© 2002 by European Society of Cardiology
Copyright © 2002, European Society of Cardiology
The significance of the peer review process against the background of bias: priority ratings of reviewers and editors and the prediction of citation, the role of geographical bias
aDepartment of Medical Physiology, University Medical Center, PO Box 85060, 3508 AB Utrecht, The Netherlands
bDepartment of Cardiology, University Medical Center, Utrecht, The Netherlands
cExperimental and Molecular Cardiology Group, Academic Medical Center, Amsterdam, The Netherlands
dEditorial Office Cardiovascular Research, Academic Medical Center, Amsterdam, The Netherlands
t.opthof{at}med.uu.nl
* Corresponding author. Tel.: +31-30-253-8900; fax: +31-30-253-9036
accepted 3 October 2002
| 1 Introduction |
|---|
|
|
|---|
Editors are facing larger numbers of submitted manuscripts than they can publish [1]. In their selection process of papers they depend on the advice of one or more peer reviewers [1]. It is thus important that the process is fair and as unbiased as possible.
The origin of peer review dates back to 1752, when the Royal Society of London obtained the fiscal responsibility for the Philosophical Transactions [2]. There are few historical accounts of the evolution of editorial peer review [3]. Today, specialized research on the peer review system is only just starting to emerge and has been the topic of four world congresses [4–7]. This type of research focuses—amongst many other issues—on themes as whether or not masking the identity of authors to reviewers influences the reports of reviewers and whether or not anonymity of reviewers is a relevant topic [4–7].

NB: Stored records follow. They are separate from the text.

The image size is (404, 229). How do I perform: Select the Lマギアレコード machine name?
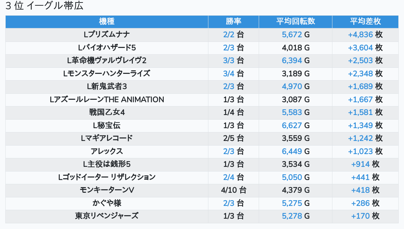coord(107,138)
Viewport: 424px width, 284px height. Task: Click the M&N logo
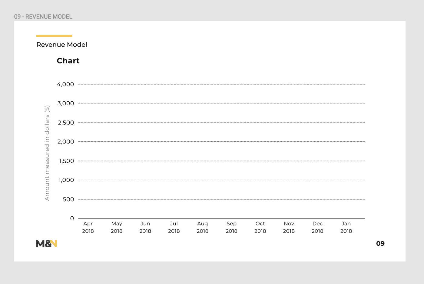click(47, 243)
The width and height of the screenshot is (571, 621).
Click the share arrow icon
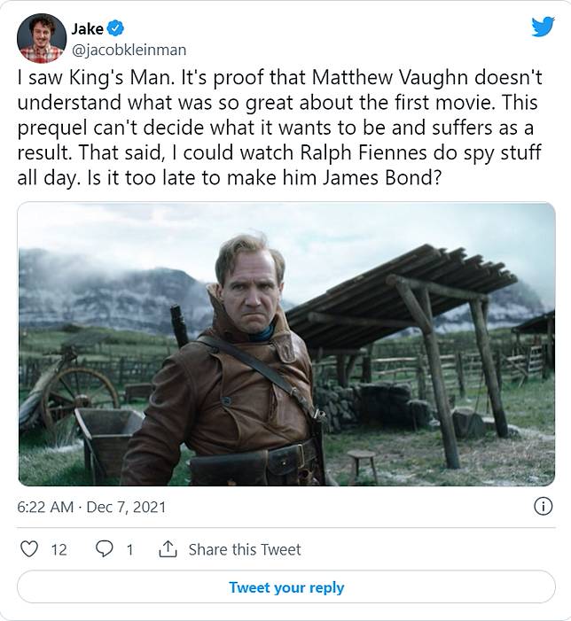pos(168,549)
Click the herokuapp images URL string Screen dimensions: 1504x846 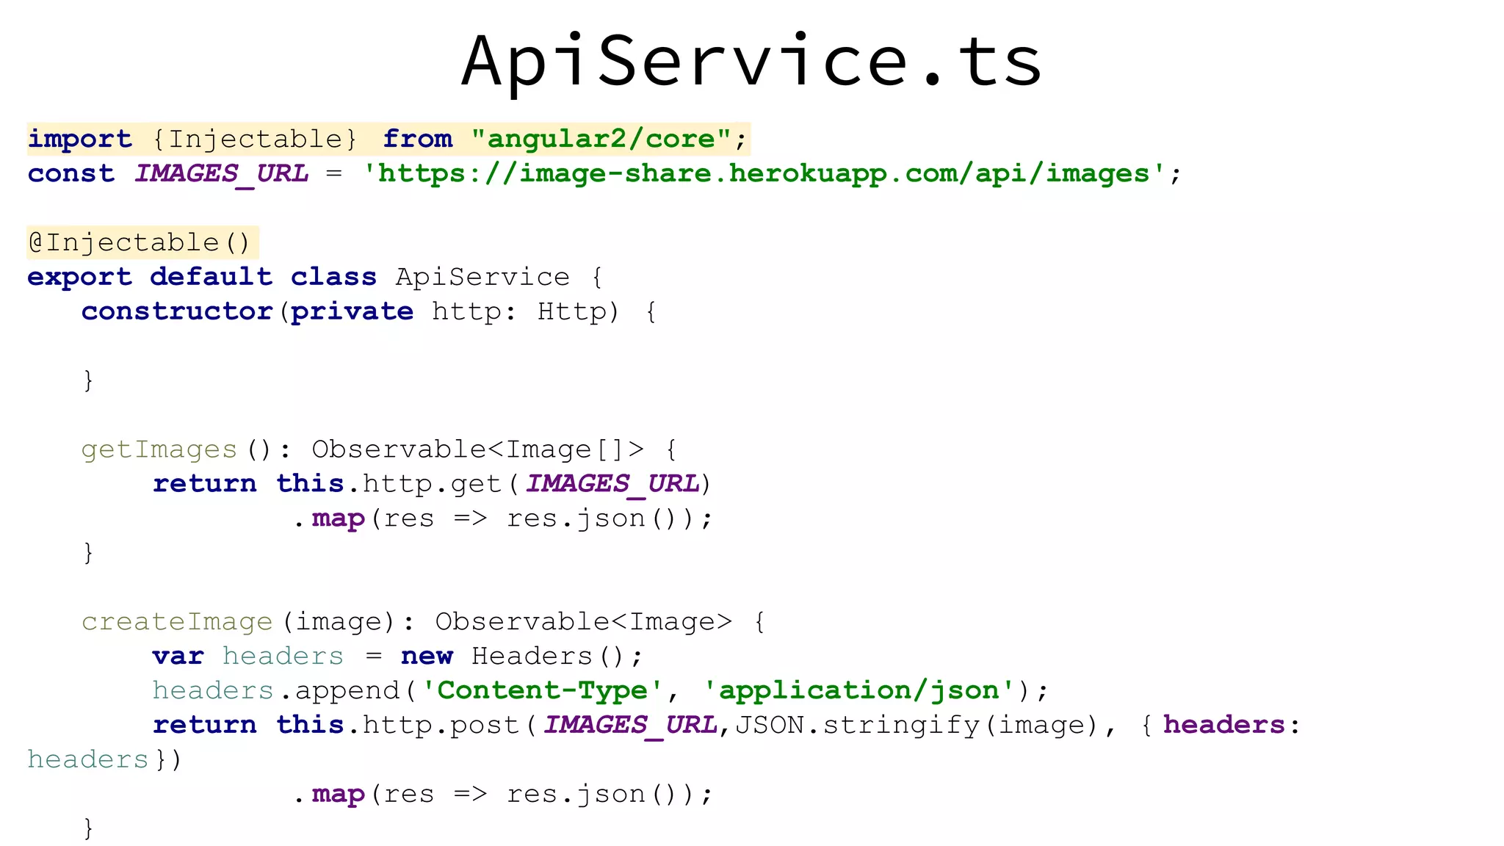point(764,174)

Previous reports on the editorial process of Radiology [8] and the Journal of Clinical Investigation [9], have indicated that reviewers set markedly different standards in their appreciation of manuscripts. The concordance between reviewers on identical manuscripts is limited [9]. The fact that in the social sciences published papers have an almost 90% chance to be rejected when resubmitted to other journals casts doubt on the validity of the peer review system [10]. Such data are to our knowledge not available for the biomedical sciences. However, there is circumstantial evidence that peer review can successfully discriminate between manuscripts that have a greater chance to be cited in the future. Thus, Wilson showed that papers rejected by the Journal of Clinical Investigation were cited at lower frequency if published by other journals [11]. Manuscripts rejected by Cardiovascular Research were also cited at significantly lower frequency, even if published by journals with a higher impact factor [12].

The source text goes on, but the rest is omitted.